Dunn, an associate professor of chemical and biological engineering at Northwestern’s McCormick School of Engineering, said that while researchers expected to find a large linear system for polyurethanes, “from the starting materials to the end of life, it was just blatantly linear.”
According to co-author Troy Hawkins, who leads the Fuels and Products Group in Argonne’s Systems Assessment Center, the study highlighted a number of complexities that affect how and when polyurethanes can be recovered and recycled.
“Polyurethanes come in a variety of forms, from rigid to flexible, and each of these applications looks and acts differently. Polyurethane use has grown rapidly over the last 50 years, and many applications are long-lasting. So what is going in now may not be used for another 10, 20, or 30 years. In addition, there is a problem with the concentration of polyurethane in various applications. For example, an adhesive or sealant is much more difficult to separate and recover than a mattress or carpet padding” he stated.
Furthermore, polyurethane supply chains have long been known to involve toxic materials known as diisocyanates, and the study identified how and where they are used. “Having this complete picture allows us to see opportunities for recovering and recycling polyurethane, as well as replacing some of the polyurethane production inputs that have environmental and safety concerns with safer, low carbon bio-based chemicals for the first time,” Hawkins said.
The involvement of Dow was one of the study’s distinguishing features, according to Dunn, because it allowed the researchers to incorporate detailed data and technical insight based on actual industry practices.
“Dow was an important part of this research. The Dow co-authors’ experience grounded the analysis in real-world knowledge of how polyurethanes are made and used “She stated. “They’re also keen on increasing the circularity of their systems and remaining at the forefront of best practices for incorporating cleaner materials.”
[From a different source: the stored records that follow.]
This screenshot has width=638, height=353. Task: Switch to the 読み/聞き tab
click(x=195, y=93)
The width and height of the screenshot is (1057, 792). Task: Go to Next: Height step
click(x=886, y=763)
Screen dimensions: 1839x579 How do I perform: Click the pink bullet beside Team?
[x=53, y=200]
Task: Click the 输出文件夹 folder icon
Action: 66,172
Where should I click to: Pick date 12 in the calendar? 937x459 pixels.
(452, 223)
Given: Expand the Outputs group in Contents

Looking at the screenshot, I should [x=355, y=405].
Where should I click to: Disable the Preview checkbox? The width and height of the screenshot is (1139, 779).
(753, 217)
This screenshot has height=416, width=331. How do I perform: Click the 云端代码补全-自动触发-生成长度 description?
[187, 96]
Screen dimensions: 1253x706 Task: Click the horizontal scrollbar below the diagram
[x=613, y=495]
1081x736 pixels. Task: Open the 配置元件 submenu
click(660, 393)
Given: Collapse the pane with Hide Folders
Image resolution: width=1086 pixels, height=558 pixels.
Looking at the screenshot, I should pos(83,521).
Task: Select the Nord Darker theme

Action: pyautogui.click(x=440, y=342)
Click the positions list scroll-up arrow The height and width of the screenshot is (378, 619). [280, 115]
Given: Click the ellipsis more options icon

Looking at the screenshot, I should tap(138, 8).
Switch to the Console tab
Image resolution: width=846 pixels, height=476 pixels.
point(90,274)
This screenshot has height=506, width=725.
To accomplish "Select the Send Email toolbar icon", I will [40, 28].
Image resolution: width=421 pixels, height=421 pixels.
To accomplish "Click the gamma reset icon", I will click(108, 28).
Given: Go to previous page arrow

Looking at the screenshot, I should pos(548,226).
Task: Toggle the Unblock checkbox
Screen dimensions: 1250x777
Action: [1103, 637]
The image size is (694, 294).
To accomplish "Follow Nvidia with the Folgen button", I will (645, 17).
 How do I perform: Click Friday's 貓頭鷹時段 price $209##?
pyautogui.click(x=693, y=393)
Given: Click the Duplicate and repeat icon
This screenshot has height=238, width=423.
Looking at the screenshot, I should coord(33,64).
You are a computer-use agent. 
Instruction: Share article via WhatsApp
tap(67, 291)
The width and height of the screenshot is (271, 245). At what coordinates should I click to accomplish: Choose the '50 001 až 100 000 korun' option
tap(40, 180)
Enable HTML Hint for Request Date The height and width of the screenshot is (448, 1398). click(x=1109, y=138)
Hawkins stated that there was also a strong collaboration between Argonne and Northwestern, with each bringing a wide range of capabilities and resources that had been built up over time. “It really provided synergies and an opportunity that we would not have had individually,” he said. “It also allowed us to include new elements that we don’t normally track in life cycle assessments.”
It took about a year to complete the project. It was sponsored by the DOE Bioenergy Technologies Office within the Office of Energy Efficiency and Renewable Energy and managed by ISEN as part of a three-year collaborative initiative called Responsible Innovation for Highly Recyclable Plastics.
Dunn stated that the team would use the findings to help guide the development of new chemistries that could lead to more recyclable, bio-based polyurethanes in the future. “If we want to design a circular economy, we and other researchers will need to keep contributing to this body of knowledge about these supply chains,” she said. “We need to understand the current state of affairs if we’re going to develop cost-effective technologies and produce recycled plastic materials that perform as well as or better than what we’re used to.”
Hawkins added that the ultimate goal is not to eliminate plastics, but rather to ensure that they are used responsibly and sustainably. “Plastics are extremely useful and have numerous societal benefits. If we got rid of plastics, we’d have to deal with a slew of other issues that could end up causing more environmental damage than the plastics themselves” he stated. “As a result, we must continue to look for ways to intervene in the current system and improve things.”